• Requirement: From the line containing "This screenshot has height=819, width=1456. How" through the end of the entries, please repeat every line exactly and nothing more; the pictures do not belong in the copy.

+++

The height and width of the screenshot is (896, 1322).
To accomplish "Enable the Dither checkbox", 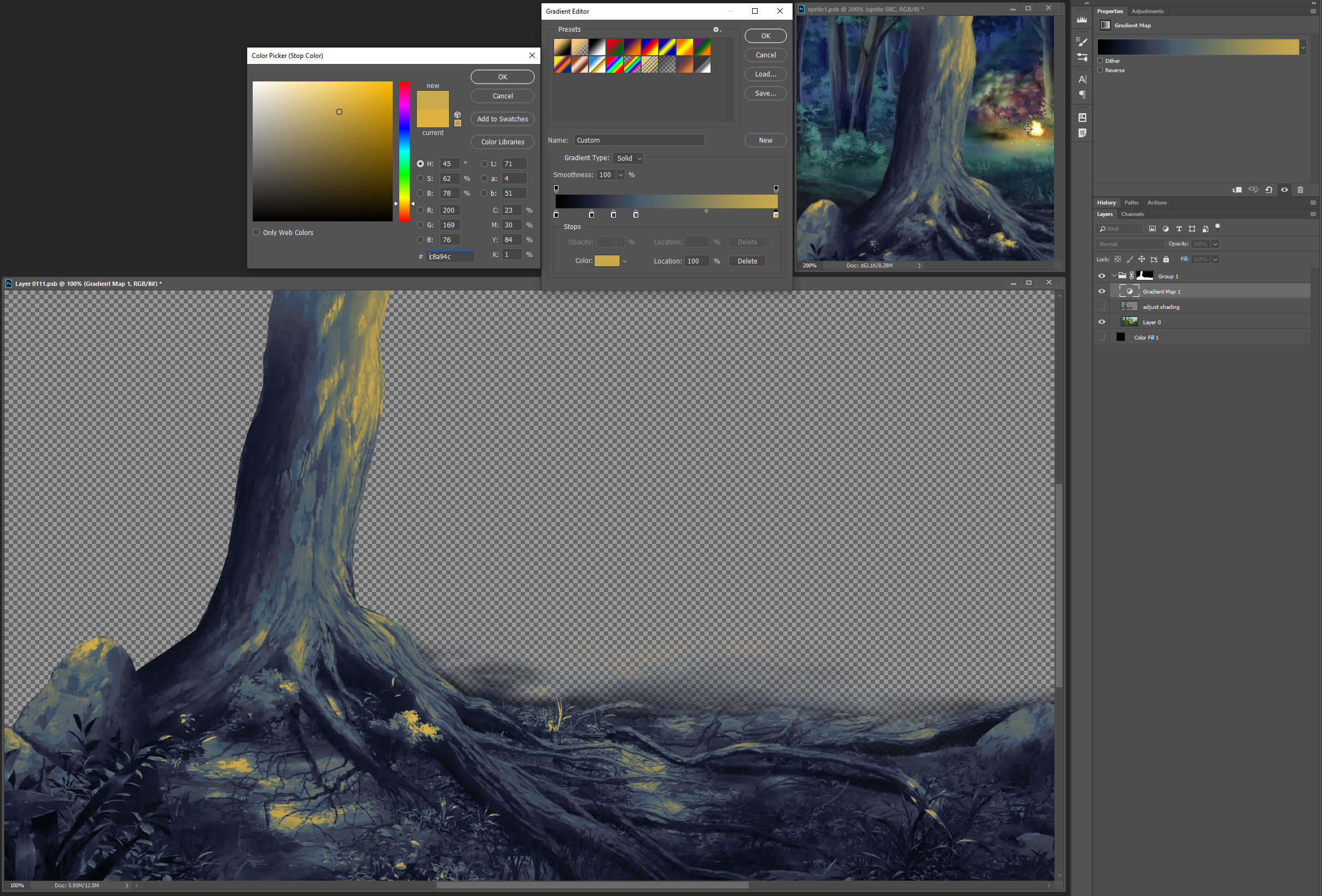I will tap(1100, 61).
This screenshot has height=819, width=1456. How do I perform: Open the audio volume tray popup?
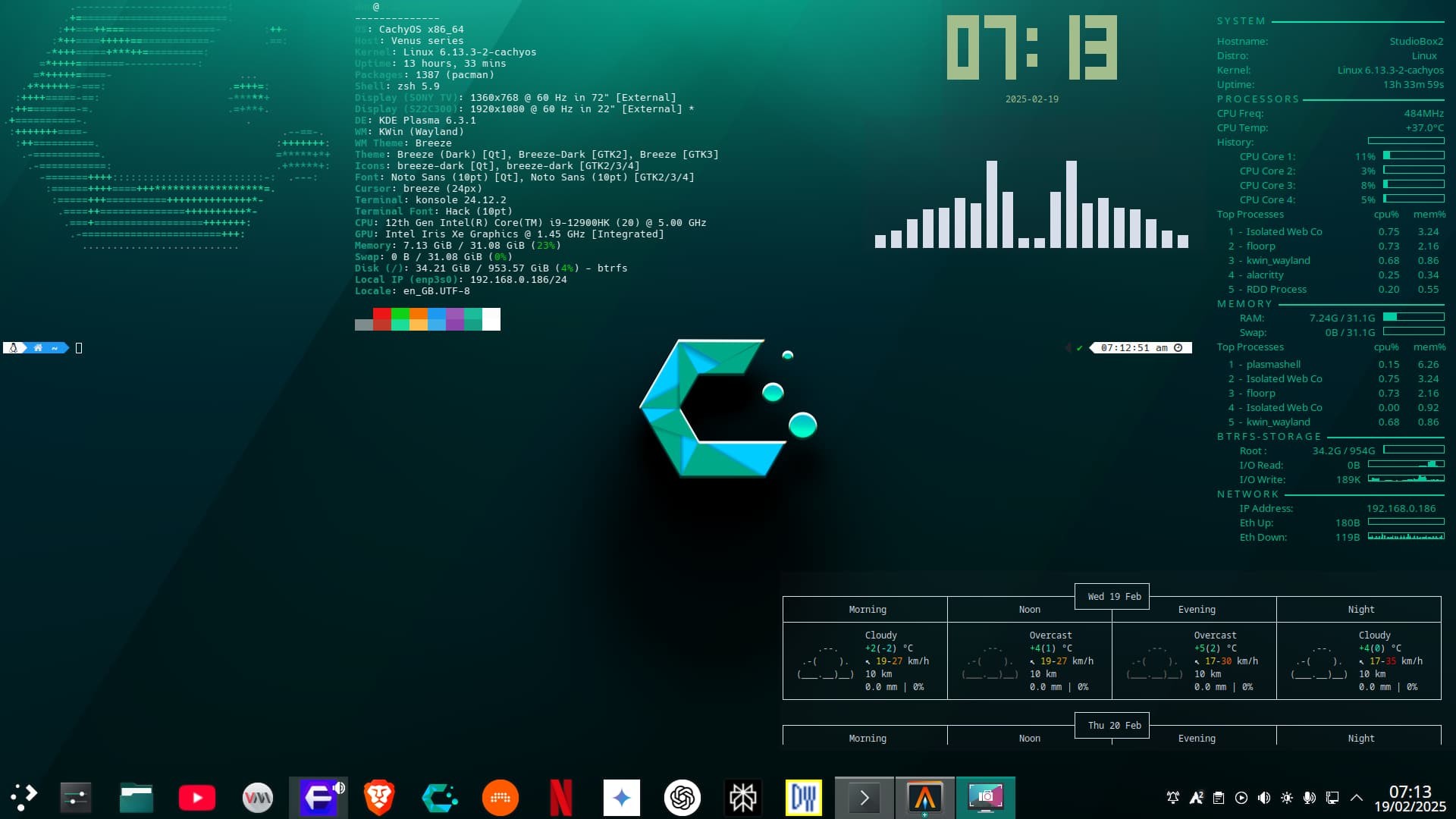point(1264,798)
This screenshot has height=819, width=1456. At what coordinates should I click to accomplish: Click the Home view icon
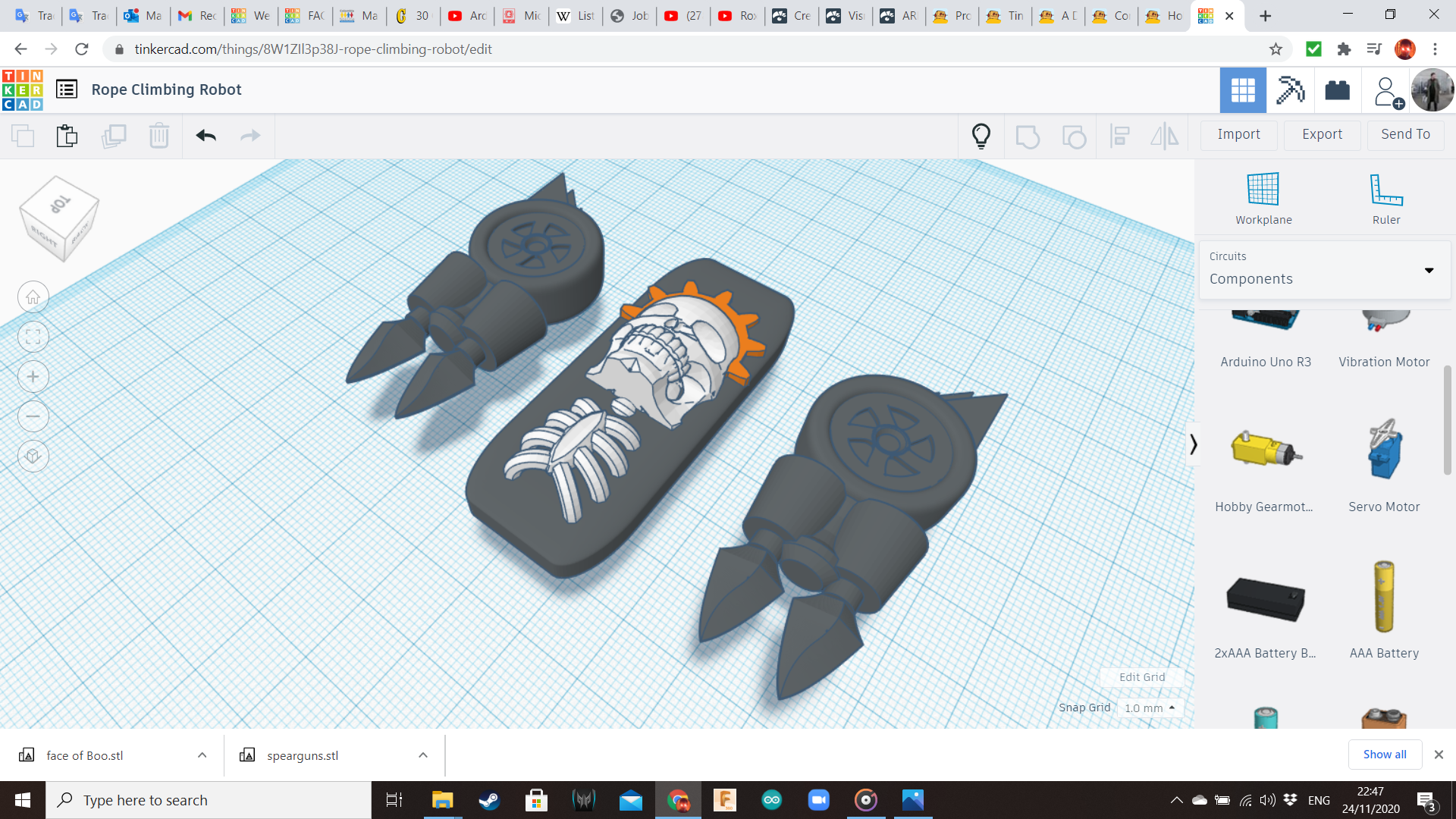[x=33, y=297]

+++

• Exercise solution:
This screenshot has height=819, width=1456. How do I perform: Open the audio volume tray popup?
point(1264,798)
This screenshot has height=819, width=1456. At what coordinates should I click to accomplish: Click the Home view icon
[x=33, y=297]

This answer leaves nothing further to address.